Conditions de température de l'eau : en hiver, les basses températures réduisent l'activité métabolique microbienne, permettant une augmentation modérée de la biomasse MLSS (Multi-Layer Sludge Solids) pour assurer la nitrification. En été, des températures de l'eau plus élevées et une activité microbienne plus élevée réduisent la concentration des boues, économisant ainsi l'énergie d'aération et réduisant le risque de gonflement des boues.
Benchmark principal : Focus sur F/M (rapport aliments-/-micro-organismes)
La référence la plus fiable pour juger si la concentration des boues est raisonnable est le rapport F/M (rapport aliments-sur-micro-organismes), plutôt que de se concentrer de manière rigide sur une seule valeur MLSS.
Pour les systèmes de traitement des eaux usées municipaux conventionnels, la plage F/M appropriée est généralement de 0,1 à 0,2 kg DBO₅/kg MLSS·d (certains procédés peuvent assouplir cette plage à 0,2 à 0,4).

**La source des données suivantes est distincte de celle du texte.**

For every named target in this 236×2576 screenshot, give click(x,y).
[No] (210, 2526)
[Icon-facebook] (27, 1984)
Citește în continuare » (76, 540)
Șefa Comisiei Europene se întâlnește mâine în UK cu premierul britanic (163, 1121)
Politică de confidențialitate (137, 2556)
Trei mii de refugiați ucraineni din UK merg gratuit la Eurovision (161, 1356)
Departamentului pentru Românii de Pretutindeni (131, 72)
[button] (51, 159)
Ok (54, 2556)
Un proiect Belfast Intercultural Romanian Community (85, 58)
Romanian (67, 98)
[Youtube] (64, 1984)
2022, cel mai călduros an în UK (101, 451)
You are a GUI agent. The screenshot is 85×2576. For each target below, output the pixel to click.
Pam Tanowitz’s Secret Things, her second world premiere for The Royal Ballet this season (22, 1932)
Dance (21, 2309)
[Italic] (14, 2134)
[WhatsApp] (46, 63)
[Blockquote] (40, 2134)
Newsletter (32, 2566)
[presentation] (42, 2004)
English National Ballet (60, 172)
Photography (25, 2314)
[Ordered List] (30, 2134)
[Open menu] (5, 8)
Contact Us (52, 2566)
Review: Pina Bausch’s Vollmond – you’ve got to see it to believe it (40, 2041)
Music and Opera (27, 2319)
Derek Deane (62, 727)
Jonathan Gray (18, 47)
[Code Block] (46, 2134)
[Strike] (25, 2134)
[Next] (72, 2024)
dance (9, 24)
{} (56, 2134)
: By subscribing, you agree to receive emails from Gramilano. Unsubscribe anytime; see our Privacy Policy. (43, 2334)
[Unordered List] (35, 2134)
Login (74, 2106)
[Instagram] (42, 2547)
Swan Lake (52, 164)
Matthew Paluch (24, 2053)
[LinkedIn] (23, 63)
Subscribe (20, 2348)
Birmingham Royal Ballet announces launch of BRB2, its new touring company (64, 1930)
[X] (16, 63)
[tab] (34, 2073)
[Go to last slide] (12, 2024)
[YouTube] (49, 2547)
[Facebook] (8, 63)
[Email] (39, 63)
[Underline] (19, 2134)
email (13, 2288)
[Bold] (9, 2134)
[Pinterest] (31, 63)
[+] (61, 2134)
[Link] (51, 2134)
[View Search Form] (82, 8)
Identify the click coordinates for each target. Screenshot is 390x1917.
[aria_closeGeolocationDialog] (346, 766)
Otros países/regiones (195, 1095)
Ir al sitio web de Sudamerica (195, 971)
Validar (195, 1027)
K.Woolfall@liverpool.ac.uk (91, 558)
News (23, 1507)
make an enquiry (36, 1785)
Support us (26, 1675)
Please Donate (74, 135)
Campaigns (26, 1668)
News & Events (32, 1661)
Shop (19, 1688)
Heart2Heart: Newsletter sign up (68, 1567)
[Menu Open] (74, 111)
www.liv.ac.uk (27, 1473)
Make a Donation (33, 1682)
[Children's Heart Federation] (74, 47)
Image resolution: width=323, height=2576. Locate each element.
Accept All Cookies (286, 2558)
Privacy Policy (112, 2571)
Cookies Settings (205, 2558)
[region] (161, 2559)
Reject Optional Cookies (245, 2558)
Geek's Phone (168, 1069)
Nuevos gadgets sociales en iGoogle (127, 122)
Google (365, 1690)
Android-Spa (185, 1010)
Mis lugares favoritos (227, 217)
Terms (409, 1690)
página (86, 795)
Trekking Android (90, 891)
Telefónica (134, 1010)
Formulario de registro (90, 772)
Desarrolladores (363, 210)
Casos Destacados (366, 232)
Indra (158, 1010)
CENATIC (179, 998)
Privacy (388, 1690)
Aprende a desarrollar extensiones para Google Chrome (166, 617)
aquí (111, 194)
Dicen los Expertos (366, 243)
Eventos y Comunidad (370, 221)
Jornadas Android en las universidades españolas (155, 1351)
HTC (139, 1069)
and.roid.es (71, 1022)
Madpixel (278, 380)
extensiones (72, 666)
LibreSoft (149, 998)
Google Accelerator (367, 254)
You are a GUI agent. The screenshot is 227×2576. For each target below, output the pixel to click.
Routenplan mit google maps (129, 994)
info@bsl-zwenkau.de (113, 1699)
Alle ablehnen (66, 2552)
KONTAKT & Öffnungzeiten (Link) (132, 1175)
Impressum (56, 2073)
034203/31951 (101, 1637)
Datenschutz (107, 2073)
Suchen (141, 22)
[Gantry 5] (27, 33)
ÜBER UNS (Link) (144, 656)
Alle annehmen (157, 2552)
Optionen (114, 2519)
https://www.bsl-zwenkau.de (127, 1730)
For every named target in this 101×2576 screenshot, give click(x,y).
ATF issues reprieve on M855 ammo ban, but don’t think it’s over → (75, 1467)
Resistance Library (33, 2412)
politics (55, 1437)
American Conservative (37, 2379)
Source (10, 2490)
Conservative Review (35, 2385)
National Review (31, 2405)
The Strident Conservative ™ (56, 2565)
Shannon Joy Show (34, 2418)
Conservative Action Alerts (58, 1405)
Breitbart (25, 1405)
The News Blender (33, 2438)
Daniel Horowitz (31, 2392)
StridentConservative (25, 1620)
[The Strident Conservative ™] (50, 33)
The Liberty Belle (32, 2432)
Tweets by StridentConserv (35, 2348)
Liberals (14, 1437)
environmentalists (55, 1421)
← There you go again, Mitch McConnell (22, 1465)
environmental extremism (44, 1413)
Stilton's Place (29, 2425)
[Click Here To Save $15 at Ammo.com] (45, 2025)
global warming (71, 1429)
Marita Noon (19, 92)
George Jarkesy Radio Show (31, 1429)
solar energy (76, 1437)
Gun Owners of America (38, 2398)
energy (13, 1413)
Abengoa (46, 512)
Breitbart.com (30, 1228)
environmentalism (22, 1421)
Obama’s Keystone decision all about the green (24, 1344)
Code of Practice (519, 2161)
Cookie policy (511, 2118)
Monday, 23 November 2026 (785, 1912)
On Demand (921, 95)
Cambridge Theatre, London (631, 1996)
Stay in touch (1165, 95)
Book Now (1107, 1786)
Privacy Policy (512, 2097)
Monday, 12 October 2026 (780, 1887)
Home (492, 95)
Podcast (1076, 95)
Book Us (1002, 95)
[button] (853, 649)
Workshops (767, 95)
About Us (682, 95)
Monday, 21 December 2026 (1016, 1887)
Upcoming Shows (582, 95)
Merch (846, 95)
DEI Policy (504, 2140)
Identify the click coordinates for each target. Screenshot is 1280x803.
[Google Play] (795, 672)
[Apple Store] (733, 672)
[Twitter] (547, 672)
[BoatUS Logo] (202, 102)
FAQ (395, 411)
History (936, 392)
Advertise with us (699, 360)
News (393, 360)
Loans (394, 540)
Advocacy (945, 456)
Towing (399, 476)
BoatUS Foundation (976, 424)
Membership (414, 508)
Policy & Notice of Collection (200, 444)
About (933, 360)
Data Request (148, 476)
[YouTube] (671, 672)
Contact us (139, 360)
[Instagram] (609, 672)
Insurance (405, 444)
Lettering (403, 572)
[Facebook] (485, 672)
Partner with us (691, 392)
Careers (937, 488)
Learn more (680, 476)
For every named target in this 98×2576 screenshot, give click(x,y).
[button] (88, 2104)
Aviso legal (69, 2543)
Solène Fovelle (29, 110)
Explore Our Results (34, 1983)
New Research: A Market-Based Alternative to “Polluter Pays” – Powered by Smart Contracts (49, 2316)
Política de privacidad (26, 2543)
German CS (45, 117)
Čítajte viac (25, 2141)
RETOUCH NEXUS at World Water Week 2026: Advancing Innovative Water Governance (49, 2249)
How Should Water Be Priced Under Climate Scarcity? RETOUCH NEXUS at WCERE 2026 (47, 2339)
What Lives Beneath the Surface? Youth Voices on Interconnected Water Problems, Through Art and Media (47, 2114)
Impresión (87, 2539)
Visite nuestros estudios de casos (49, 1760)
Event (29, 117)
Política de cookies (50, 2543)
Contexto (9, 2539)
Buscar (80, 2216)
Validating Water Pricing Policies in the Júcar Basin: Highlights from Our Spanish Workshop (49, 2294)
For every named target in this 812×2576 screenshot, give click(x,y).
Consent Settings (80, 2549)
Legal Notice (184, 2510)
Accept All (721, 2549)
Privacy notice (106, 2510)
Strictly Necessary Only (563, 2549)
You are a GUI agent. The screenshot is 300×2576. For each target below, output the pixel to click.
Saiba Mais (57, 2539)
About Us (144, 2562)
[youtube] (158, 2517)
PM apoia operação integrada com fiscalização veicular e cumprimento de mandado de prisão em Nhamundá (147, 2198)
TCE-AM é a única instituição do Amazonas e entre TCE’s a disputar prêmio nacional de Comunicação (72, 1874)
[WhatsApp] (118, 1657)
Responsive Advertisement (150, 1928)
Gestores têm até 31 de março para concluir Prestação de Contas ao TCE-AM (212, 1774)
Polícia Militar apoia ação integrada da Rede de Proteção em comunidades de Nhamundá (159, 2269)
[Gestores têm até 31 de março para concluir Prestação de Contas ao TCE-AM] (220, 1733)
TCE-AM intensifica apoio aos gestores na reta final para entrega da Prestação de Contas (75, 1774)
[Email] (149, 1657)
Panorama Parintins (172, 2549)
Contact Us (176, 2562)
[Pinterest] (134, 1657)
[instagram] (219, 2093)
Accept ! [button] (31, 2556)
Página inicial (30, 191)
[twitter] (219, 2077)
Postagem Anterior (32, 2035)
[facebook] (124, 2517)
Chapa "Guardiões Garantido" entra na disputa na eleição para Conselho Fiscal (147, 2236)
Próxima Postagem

Un rapport F/M inférieur à 0,05 indique un manque à long terme de substrat microbien ; un manque de nourriture continu entraînera rapidement un vieillissement des boues.
Un rapport F/M supérieur à 0,4 indique des réserves effectives de biomasse insuffisantes, ce qui rend l'effluent très susceptible de dépasser les normes lors de chocs de qualité de l'eau.
Les ajustements quotidiens du débit de rejet des boues pour stabiliser le rapport aliments-/-micro-organismes sont bien plus scientifiques que le respect rigide d'une concentration fixe de boues. De nombreuses stations d'épuration bien établies ajustent dynamiquement leurs concentrations de boues en fonction des conditions réelles : en augmentant modérément la concentration en hiver pour maintenir l'efficacité du traitement, et en la diminuant en été pour économiser de l'énergie et contrôler le gonflement des boues. Ce sont des expériences pratiques résumées par le personnel de première ligne après d’innombrables essais et erreurs.
En fin de compte, la concentration des boues n'est qu'un moyen d'ajuster le processus, jamais le but ultime de l'exploitation. Ce que nous visons réellement, c'est la stabilité du système-à long terme, des effluents toujours conformes et des coûts d'exploitation contrôlables.
Les niveaux MLSS trop élevés et trop faibles nuisent au fonctionnement stable du système. La concentration optimale des boues est celle qui maintient le débit (F/M) dans une plage raisonnable, garantit un oxygène dissous (OD) stable et contrôlable, empêche le ruissellement des boues provenant de la sédimentation secondaire et répond systématiquement aux normes de qualité de l'eau. Cette valeur peut être supérieure ou inférieure à la valeur de référence de conception, mais une valeur supérieure n’est certainement pas toujours meilleure.